• [Records for the task]
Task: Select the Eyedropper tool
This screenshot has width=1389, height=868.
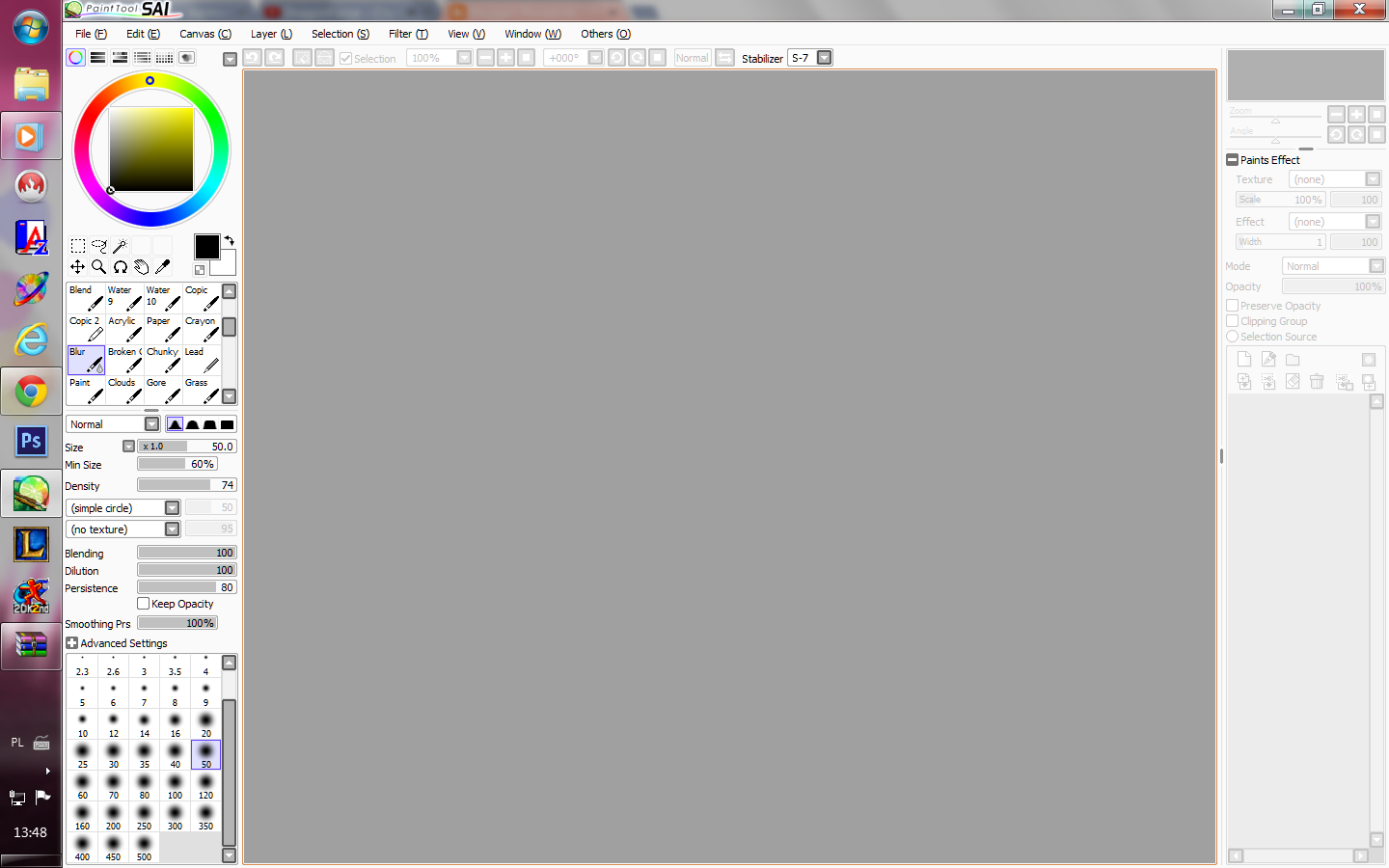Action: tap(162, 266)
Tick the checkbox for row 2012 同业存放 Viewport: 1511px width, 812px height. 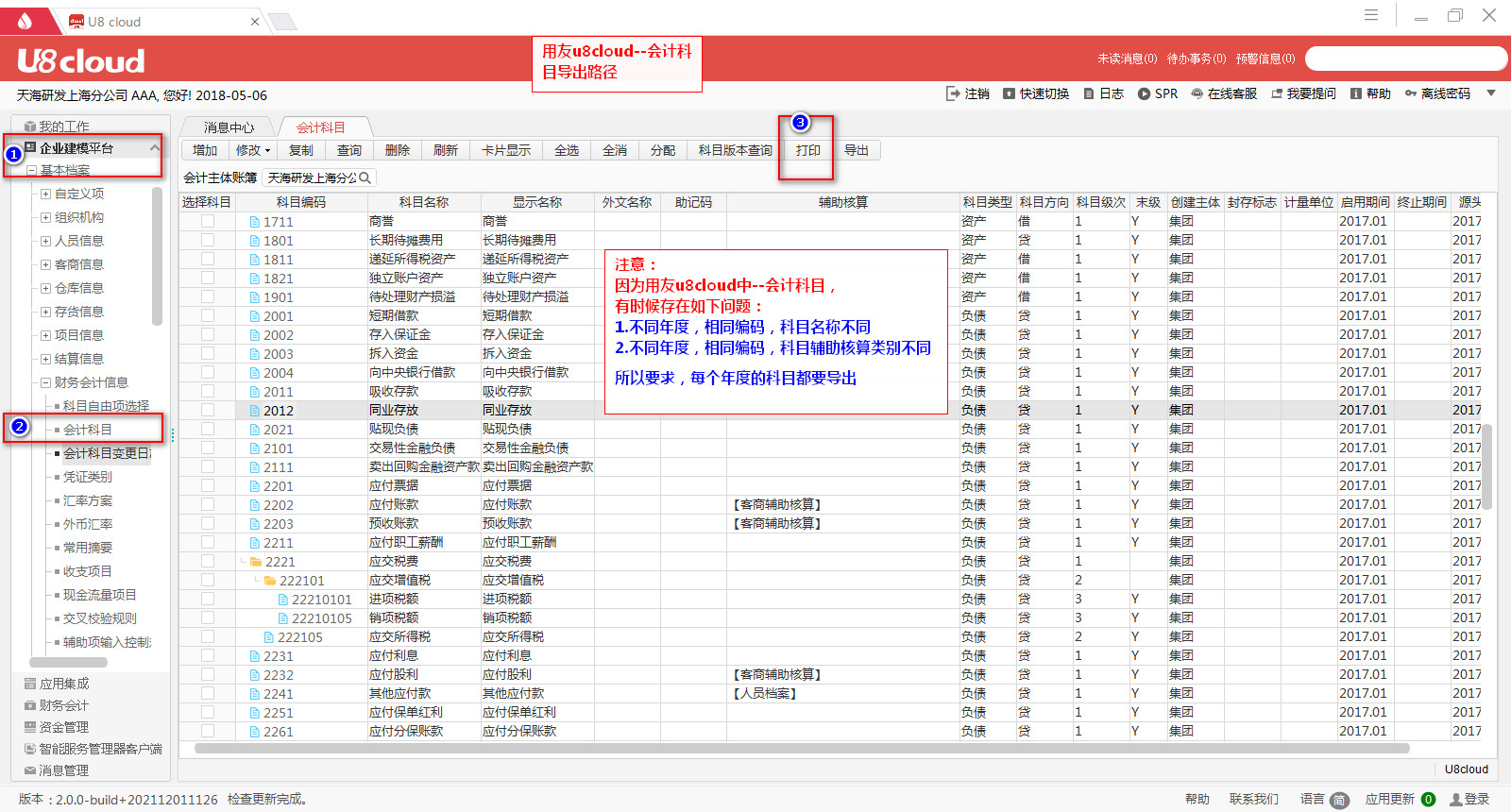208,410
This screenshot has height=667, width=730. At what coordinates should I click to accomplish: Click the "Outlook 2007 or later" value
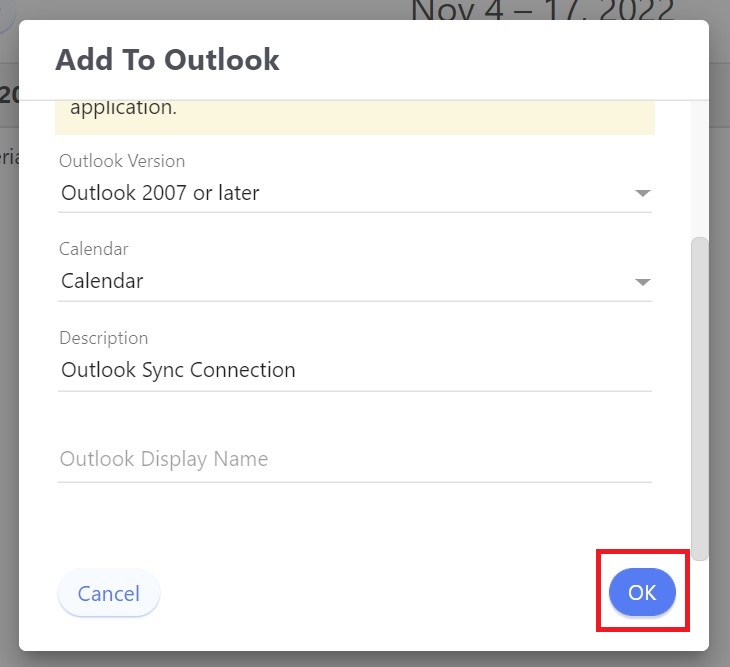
* * *
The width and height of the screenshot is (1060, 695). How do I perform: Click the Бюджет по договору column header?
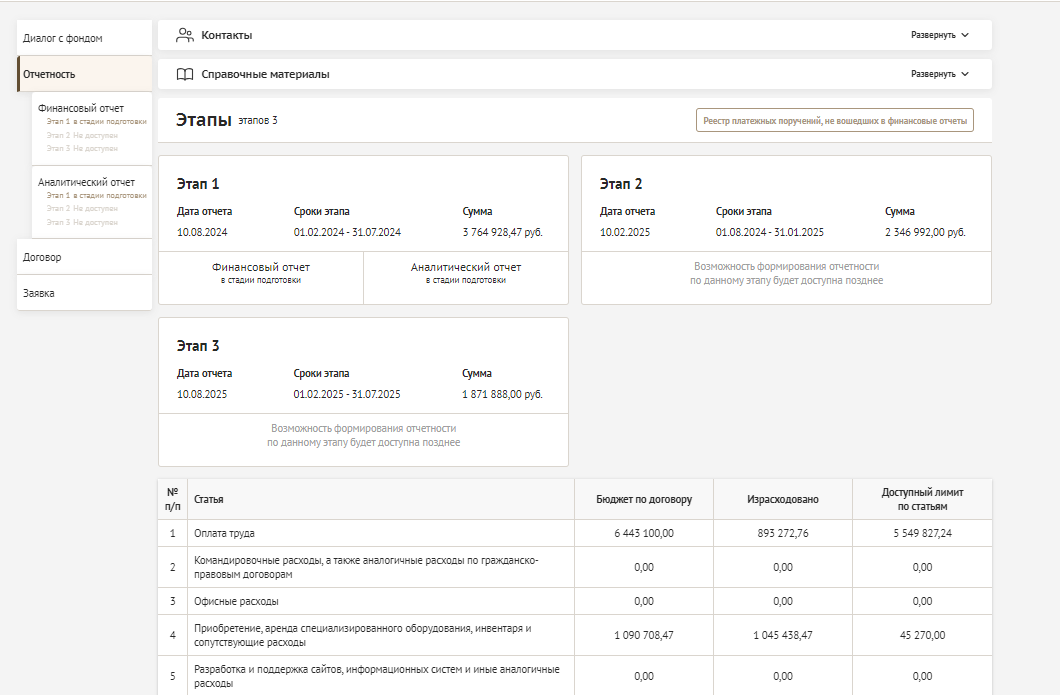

• [About this task] Find how many lines in the listing contain the word "Click" and give that count alone.

• [Written solution] 2